Il y a aussi un parallèle avec votre propre parcours, car vous venez du cinéma. Agnès, elle, se tourne vers l’écriture. Comment percevez-vous la différence entre l’écriture d’un scénario et celle d’un roman ?
Quand j’écrivais des scénarios, c'était souvent sur une idée de Claude. Je donnais le squelette d'une histoire, mais ensuite, ce squelette était repris par toute une équipe : chef opérateur, costumière, maquilleuse, décorateur… Dans mes romans, je fais tout, de la lumière à l’ambiance. C’est un processus un peu magique.
Ce passage de l’écriture de scénarios à celle d’un roman, comment l'avez-vous vécu ?
Ça a commencé avec "Les oubliés du dimanche", une histoire que j’ai portée longtemps. En 2013, j’ai eu six mois pour la terminer. Les gens autour de moi m’ont encouragée à l’envoyer à Albin Michel, mon éditeur depuis.
Le doute fait-il partie de votre processus d’écriture, comme c'est le cas pour Agnès ?
Ce n’est pas vraiment le doute, mais plutôt la peur de ne pas être à la hauteur. Après "Changer l’eau des fleurs", traduit dans 60 pays, je me demandais comment écrire quelque chose qui aille au-delà. Mais j’ai fini par y parvenir, ce qui a été une grande satisfaction.
Entre chaque roman, il s'écoule trois ans. Avez-vous besoin de temps pour laisser reposer une histoire avant de vous consacrer à une nouvelle ?
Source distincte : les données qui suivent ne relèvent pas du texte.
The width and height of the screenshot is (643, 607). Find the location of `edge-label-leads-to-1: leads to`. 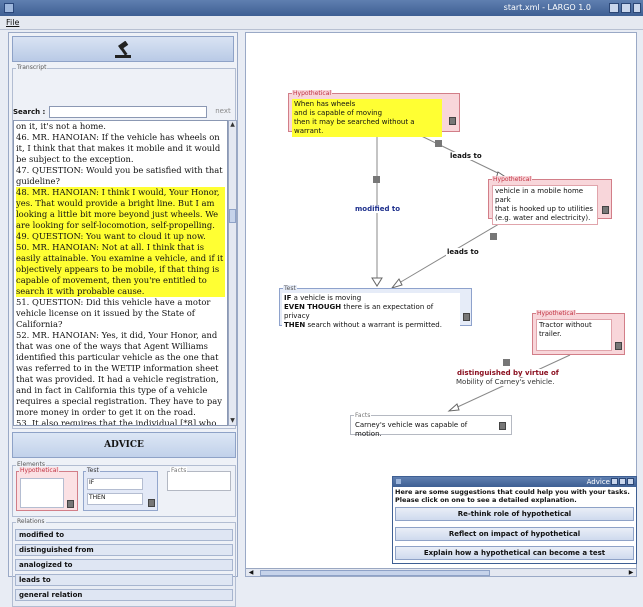

edge-label-leads-to-1: leads to is located at coordinates (466, 156).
Oui, il me faut du temps pour faire le deuil de l’histoire, pour me reposer. J'ai déjà des idées pour le prochain roman, comme j’en avais déjà pour "Tata". Puis, il me faut souvent deux ans et demi d’écriture pour aller au bout d’un projet.
Comment se déroule une de vos journées d’écriture ?
Je travaille le matin, de 9h à 13h-14h. Pour "Tata", je reprenais le texte le soir, vers 17h-18h, pendant une à deux heures, tous les jours.
Tissez-vous des liens avec vos personnages, qui sont souvent très forts ? Comment les laissez-vous partir à la fin ?
Une fois que j’écris le dernier mot, ils partent d’eux-mêmes, je ne les retiens pas, ils ne me retiennent pas. Ce n’est pas douloureux, sauf pour Violette, de "Changer l’eau des fleurs". J’aimerais retourner près d'elle et savoir ce qu’elle est devenue.
Vous venez de présenter un film à la Mostra de Venise. Le cinéma continue de vous attirer ?
Oui, tout à fait ! En plus, il s’agit du nouveau film de Claude, Un grand cru, qui sortira le 13 novembre. Quand je l’ai vu pour la première fois, j’étais bouleversée. On l'a présenté à Venise et ça s'est très bien passé.